Tenho visto, contudo, decisões diferentes como aquela brilhantemente proferida pela Eminente Juíza Federal do Trabalho, Dr.ª Maria Francisca do S. Lacerda, declarando que: “(...) Ademais, “pacta sunt servanda” e a empresa, ao descontar o Imposto de Renda na fonte, descumpriu o contrato que formou com seus empregados, pois não lhes entregou a quantia total prometida. Se entendia devido o Imposto, a ela cabia o ônus.

Eis a íntegra de tal decisão do Egrégio Tribunal Regional do Trabalho da 17.ª Região:

“EMENTA: 

A parcela paga pela empresa como incentivo à demissão não é indenização, porque a empresa não tinha obrigação, tampouco dever jurídico de indenizar. Tem natureza jurídica de doação, que o Código Civil conceitua como contrato benéfico, inspirado no propósito que anima o doador de contemplar o donatário com uma liberalidade. A doação pode ser pura e simples, ou típica, quando celebrada com ânimo liberal, exclusivamente, e pode ser, entre as demais espécies, a condicionada. Esta subordina-se a uma condição suspensiva ou resolutiva, em decorrência do fato, mesmo que dependente a vontade do donatário, como o casamento, uma viagem e, no caso dos autos, a saída do emprego. Observe-se que a empresa, mesmo com o seu poder de resilir, resolveu doar um valor em dinheiro para aqueles que, espontaneamente, se afastassem do emprego. O caráter liberal, aí, é patente. Poderia ela simplesmente despedir quem bem entendesse, pagando as indenizações legais, mas preferiu, por liberalidade, sob condição, pagar a parcela que denominou incentivo à demissão. Sendo doação, isenta é de imposto de renda, na forma de Lei n.º 7.713/88. Ademais, pacta sunt servanda e a empresa, ao descontar o Imposto de Renda na fonte, descumpriu o contrato que formou com seus empregados, pois não lhes entregou a quantia total prometida. Se entendia devido o Imposto, a ela cabia o ônus. Dou provimento ao recurso dos obreiros para determinar a devolução do valor descontado a título de Imposto de Renda.” (RO 01850/94. Relatora Juíza Maria Francisca dos S. Lacerda.

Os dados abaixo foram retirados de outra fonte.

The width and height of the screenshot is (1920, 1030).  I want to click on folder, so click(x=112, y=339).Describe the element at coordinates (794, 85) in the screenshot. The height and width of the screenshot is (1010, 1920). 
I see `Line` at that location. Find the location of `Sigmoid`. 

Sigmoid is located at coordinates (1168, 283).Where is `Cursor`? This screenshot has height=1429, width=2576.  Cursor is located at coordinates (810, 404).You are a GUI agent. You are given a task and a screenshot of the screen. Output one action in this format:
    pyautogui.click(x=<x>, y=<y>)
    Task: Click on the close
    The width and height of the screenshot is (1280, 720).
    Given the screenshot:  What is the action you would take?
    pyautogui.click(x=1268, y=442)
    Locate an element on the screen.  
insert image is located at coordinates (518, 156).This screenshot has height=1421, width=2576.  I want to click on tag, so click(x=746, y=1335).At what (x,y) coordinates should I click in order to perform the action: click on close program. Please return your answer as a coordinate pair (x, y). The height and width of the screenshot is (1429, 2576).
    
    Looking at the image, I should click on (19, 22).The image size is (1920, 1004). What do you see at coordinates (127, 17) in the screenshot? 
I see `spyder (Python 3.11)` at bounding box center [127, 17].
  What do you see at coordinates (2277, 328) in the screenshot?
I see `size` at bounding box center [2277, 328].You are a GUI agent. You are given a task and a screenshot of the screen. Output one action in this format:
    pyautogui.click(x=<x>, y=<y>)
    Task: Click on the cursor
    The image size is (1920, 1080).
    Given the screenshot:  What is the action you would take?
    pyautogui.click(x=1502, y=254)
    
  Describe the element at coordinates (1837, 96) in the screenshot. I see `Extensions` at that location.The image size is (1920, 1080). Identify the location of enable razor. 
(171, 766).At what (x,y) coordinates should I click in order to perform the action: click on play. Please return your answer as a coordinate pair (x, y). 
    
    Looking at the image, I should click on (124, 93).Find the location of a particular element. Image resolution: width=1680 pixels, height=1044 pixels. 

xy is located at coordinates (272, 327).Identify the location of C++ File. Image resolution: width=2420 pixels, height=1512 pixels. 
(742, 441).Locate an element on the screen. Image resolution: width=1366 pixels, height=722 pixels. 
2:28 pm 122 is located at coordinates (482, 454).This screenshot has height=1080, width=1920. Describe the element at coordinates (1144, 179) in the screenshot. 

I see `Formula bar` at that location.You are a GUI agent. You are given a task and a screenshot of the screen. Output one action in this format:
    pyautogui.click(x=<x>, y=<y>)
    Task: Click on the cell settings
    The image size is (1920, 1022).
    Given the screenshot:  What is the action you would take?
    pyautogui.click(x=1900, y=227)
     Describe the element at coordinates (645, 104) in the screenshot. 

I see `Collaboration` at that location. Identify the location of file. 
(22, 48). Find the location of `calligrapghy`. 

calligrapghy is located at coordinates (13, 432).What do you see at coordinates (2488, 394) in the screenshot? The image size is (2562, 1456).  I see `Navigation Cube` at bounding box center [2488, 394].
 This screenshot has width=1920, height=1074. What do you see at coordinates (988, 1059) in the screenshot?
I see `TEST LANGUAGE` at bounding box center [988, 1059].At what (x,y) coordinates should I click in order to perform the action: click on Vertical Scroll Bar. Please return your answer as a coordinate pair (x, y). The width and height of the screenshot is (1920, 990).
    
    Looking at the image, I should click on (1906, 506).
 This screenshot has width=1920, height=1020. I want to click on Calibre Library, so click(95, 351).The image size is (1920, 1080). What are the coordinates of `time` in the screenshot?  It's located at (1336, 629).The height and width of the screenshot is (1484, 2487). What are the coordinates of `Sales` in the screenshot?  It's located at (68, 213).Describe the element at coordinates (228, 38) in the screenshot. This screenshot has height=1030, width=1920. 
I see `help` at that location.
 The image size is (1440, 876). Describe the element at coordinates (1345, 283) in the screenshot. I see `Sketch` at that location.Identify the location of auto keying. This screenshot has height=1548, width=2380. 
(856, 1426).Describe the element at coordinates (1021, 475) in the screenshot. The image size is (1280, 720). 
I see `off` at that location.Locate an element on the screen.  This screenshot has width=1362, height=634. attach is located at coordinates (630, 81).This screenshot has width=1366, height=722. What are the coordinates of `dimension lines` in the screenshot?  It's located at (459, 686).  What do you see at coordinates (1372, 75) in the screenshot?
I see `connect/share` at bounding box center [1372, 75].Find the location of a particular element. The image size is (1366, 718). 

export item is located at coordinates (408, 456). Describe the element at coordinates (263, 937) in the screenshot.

In Boletim Informativo do TRT/17.ª Região, n.º 4 págs. 19/24).

O aresto possui conclusão lógica e insofismável, bem talhado, demonstra que neste enfoque, a competência é da Justiça do Trabalho.

Finalizando, por onde se observa, por onde se pesquisa, cuja matriz é a Constituição Federal, havendo demanda em que a União seja autora, ré, assistente ou oponente, a competência é da Justiça Federal, pois “in casu” será condenada a pagar, devolver ou não reter o imposto de renda do demitido, ainda que a sentença seja meramente declaratória.

Tudo, consistindo em típica obrigação de dar, de um lado o tributo pela pessoa física, que posteriormente obtém provimento judicial para que a União Federal não faça a referida cobrança ou determine retenções tributárias na fonte pagadora, por ocasião quebra do contrato de trabalho.

Finalmente, não se pode esquecer que a União Federal, primeiro através de medida provisória e depois por lei, concedeu isenção do Imposto de Renda das pessoas físicas aos funcionários públicos civis, a aderirem a demissão incentivada. Como também, a nova lei portuária n.º 8.630/93 que concedeu idêntica isenção para os portuários que deixassem a categoria dos avulsos.

A violação “in casu”, é dos Princípios da Isonomia e da Capacidade Contributiva, ambos pertencentes ao direito tributário e não ao direito do trabalho, cujos fundamentos de validade encontram-se no capítulo tributário da CF/88.

Obrigações formais, de uma ou de outra parte, quando seus vetores estão em sentido contrário e na mesma intensidade, anulam-se exatamente no mesmo âmbito das relações da ciência quântica, assim, a manter-se o entendimento de que a justiça competente é a do trabalho, de nada, no futuro, adiantará a iniciativa do trabalhador.

Estas são assim, considerações jurídicas, da ciência do direito e da teoria geral do direito processual e material, que pretendo transmitir aos estudiosos do direito, contribuindo com o debate sobre o falso argumento da autonomia dos ramos do direito.